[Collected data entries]
┏━━

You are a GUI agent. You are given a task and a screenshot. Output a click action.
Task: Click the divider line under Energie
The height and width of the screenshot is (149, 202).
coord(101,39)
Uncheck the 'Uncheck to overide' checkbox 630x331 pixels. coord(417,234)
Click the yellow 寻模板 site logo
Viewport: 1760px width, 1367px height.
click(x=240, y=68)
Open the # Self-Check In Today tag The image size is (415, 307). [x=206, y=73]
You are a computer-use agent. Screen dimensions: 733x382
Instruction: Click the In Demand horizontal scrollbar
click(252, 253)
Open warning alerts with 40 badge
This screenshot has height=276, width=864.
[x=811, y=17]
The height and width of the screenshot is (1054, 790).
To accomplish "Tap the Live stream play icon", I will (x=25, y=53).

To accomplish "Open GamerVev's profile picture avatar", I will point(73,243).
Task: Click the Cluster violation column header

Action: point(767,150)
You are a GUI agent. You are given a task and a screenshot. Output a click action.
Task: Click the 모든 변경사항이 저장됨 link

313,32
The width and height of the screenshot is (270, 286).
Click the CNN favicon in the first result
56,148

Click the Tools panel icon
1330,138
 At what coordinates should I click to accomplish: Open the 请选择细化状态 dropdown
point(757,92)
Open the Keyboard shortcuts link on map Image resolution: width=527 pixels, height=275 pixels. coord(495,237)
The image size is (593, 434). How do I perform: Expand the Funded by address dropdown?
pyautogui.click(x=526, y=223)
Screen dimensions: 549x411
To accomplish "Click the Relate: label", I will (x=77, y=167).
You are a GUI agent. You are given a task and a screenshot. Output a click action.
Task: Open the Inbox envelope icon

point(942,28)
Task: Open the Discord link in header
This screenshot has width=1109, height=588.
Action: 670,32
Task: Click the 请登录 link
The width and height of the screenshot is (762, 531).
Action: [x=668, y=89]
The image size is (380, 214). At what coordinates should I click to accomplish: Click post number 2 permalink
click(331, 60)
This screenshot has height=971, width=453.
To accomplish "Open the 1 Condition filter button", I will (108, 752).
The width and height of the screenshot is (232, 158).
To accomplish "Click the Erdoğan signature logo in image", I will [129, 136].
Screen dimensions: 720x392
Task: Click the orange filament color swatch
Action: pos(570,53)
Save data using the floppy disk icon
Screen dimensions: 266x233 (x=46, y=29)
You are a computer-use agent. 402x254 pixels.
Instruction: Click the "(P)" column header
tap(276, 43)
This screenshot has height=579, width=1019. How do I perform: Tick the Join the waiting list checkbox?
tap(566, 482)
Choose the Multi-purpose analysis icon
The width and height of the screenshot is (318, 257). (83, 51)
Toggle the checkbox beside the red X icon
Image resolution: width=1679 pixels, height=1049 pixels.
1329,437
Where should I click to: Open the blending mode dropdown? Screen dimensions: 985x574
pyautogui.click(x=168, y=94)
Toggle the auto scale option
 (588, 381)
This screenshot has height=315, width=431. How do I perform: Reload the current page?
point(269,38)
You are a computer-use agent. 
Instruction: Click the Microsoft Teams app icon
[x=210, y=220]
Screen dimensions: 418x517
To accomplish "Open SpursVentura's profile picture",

┗━━

• _Task objective_:
Set down, unchanged, the line that contains "The width and height of the screenshot is (232, 158)." together with every later line in the records, through the last one.

• _Output for this task_:
The width and height of the screenshot is (232, 158).
To accomplish "Click the Erdoğan signature logo in image", I will [129, 136].
Screen dimensions: 720x392
Task: Click the orange filament color swatch
Action: pos(570,53)
Save data using the floppy disk icon
Screen dimensions: 266x233 (x=46, y=29)
You are a computer-use agent. 402x254 pixels.
Instruction: Click the "(P)" column header
tap(276, 43)
This screenshot has height=579, width=1019. How do I perform: Tick the Join the waiting list checkbox?
tap(566, 482)
Choose the Multi-purpose analysis icon
The width and height of the screenshot is (318, 257). (83, 51)
Toggle the checkbox beside the red X icon
Image resolution: width=1679 pixels, height=1049 pixels.
1329,437
Where should I click to: Open the blending mode dropdown? Screen dimensions: 985x574
pyautogui.click(x=168, y=94)
Toggle the auto scale option
 (588, 381)
This screenshot has height=315, width=431. How do I perform: Reload the current page?
point(269,38)
You are a computer-use agent. 
Instruction: Click the Microsoft Teams app icon
[x=210, y=220]
Screen dimensions: 418x517
To accomplish "Open SpursVentura's profile picture",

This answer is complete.